══ TEXT

CAIRO (AP) — A national dialogue committee said a referendum on a disputed draft constitution will be held on schedule, but President Mohammed Morsi has agreed to rescind the near-absolute power he had granted himself.

The statement came after a meeting that was boycotted by the main opposition leaders who are calling for the Dec. 15 vote to be canceled.

Morsi had called for the dialogue to try to defuse a spiraling crisis, but the decision appeared unlikely to appease the opposition since it recommends the referendum go ahead as scheduled. Morsi's initial declaration was to be rendered ineffective anyway after the referendum.

Gamal Eid, a human rights lawyer, said the recommendations to rescind some powers were a "play on words" since Morsi had already achieved the desired aim of finalizing the draft constitution and protecting it from a judicial challenge.

The charter, which would enshrine Islamic law and was drafted despite a boycott by secular and Christian members of the assembly, is at the heart of a political crisis that began Nov. 22 when Morsi granted himself authority without judicial oversight.

Opposition activists are camping outside the presidential palace and are calling for more protests on Sunday.

Several rallies on both sides have drawn tens of thousands of people into the streets and sparked fierce bouts of street battles that have left at least six people dead. Several offices of the president's Muslim Brotherhood also have been torched in the unrest.

Selim al-Awa, an Islamist at the meeting, said the committee found it would be a violation of earlier decisions to change the date of the referendum.

════
══ DATA ROWS

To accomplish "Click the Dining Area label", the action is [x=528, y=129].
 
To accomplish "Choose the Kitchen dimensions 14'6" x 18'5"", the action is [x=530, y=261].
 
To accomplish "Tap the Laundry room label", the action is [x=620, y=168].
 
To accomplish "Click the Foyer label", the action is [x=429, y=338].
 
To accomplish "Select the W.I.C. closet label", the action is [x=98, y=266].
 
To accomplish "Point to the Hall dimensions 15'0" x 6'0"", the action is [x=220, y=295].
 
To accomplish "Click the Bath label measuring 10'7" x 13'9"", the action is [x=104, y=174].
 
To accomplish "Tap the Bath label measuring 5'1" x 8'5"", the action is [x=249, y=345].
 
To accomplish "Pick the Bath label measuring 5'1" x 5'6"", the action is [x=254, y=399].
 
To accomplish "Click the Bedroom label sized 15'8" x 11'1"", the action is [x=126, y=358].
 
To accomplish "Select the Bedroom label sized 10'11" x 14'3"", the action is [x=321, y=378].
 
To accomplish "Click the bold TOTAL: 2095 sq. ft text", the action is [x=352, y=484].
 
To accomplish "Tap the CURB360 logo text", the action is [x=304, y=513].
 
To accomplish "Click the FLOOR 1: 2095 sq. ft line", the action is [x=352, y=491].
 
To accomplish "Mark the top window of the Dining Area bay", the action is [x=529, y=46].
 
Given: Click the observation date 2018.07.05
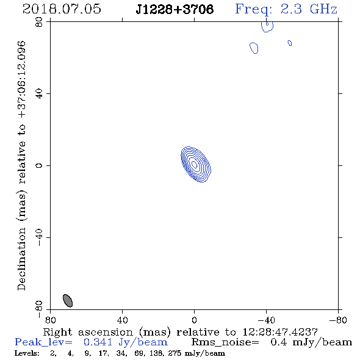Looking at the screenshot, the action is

════

#### [AIM OF THE TASK]
In the report on Egypt's disputed draft constitution, on what date did the political crisis begin?

#### [OUTPUT FOR THIS TASK]
Nov. 22, when Morsi granted himself authority without judicial oversight.